To recap, Grokster agreed to pay $50 million to the RIAA and to a permanent injunction prohibiting infringement of the plaintiffs’ copyrights (the MPAA was the other plaintiff in the suit). It will no longer distribute the application or engage in any type of profit-generating activity. None of this affects those millions who have already downloaded the Grokster software, apart from possibly making them a bit more aware of the illegality of their activities.

So was Grokster’s decision to shut down a milestone, as “entertainment industry executives” are reported to have proclaimed, or irrelevant in that the toothpaste has long been out of the tube, as skeptics disdainfully note?

"We can't jam the genie entirely back in the bottle," RIAA chief Mitch Bainwol admitted to the Washington Post, "But we can get to a point where the legal services will dominate." In the same report, BigChampagne’s Eric Garland said the Grokster settlement is equivalent to benching "a ball boy," because the four-year-old operation has been outstripped by newer, more technologically sophisticated services like eDonkey and BitTorrent. Said Garland, "The headlines really are the win here: 'Here's another rogue P2P player that's found its judgment day. Practically speaking, I don't expect it to have an impact on the larger P2P phenomenon."

Attorney Fred von Lohmann, who repped co-defendant StreamCast in the Supreme Court case, agreed. "There's no way you can protect music in a way that is going to stop the free trading of it," he asserted. "All of the mechanisms so far have been almost laughably weak."

As Garland pointed out in the WaPo story, music legally purchased over the Internet still makes up less than 10% of all songs downloaded. Apple has sold more than 600 million songs in two-and-a-half years (or about 20 million per month), while RealNetworks/Rhapsody claims 1.3 million subscribers, Napster is said to have 448,000. Compare those numbers to the approximately 1 billion per month acquired via P2P networks, according to Garland said, or 3 billion according to the RIAA. In September 2003 the monthly average was 4.3 million. So file sharing continues to increase, even as the online music stores gain customers.
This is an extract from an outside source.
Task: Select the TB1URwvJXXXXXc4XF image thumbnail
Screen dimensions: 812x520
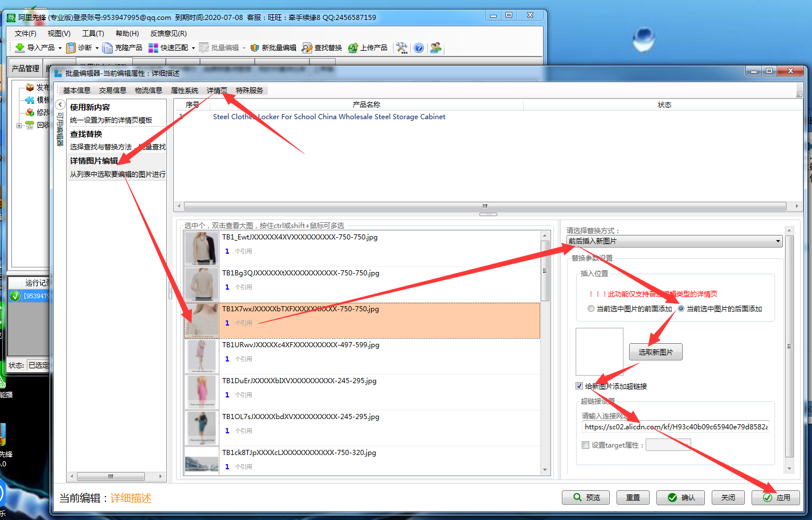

Others feel the sale of Grokster to Mashboxx for $1 (that is not a typo) sends a clear message to other P2Ps about the value of their assets. "It's very clear that the main effect of the court's Grokster ruling has been to force these businesses to accept that they don't have a viable business model," intellectual-property specialist Justin Hughes told The Wall Street Journal. "You can't go to the venture-capital markets and say 'Please fund my totally illegal business plan.'"
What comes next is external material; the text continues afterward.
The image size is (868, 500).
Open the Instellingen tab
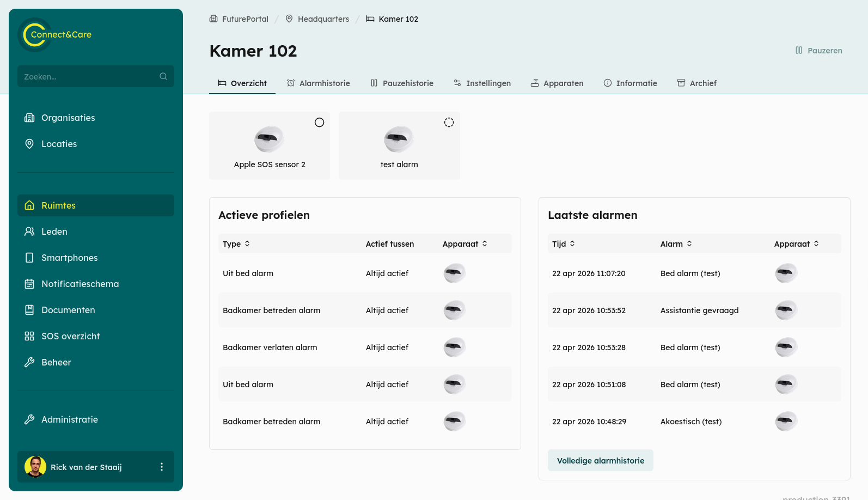[482, 83]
"Their liability was more than they could realistically afford," consultant John Rose told Phyllis Furman in the N.Y. Daily News. "The bill has come due on distributing content without paying for it."

In The N.Y. Times, Jeff Leeds pointed out that Mashboxx just happens to be the brainchild of ex-Grokster President Wayne Rosso. The "safe and legal" service now in the planning stages under Rosso’s supervision will eventually make its appearance at www.grokster3g.com.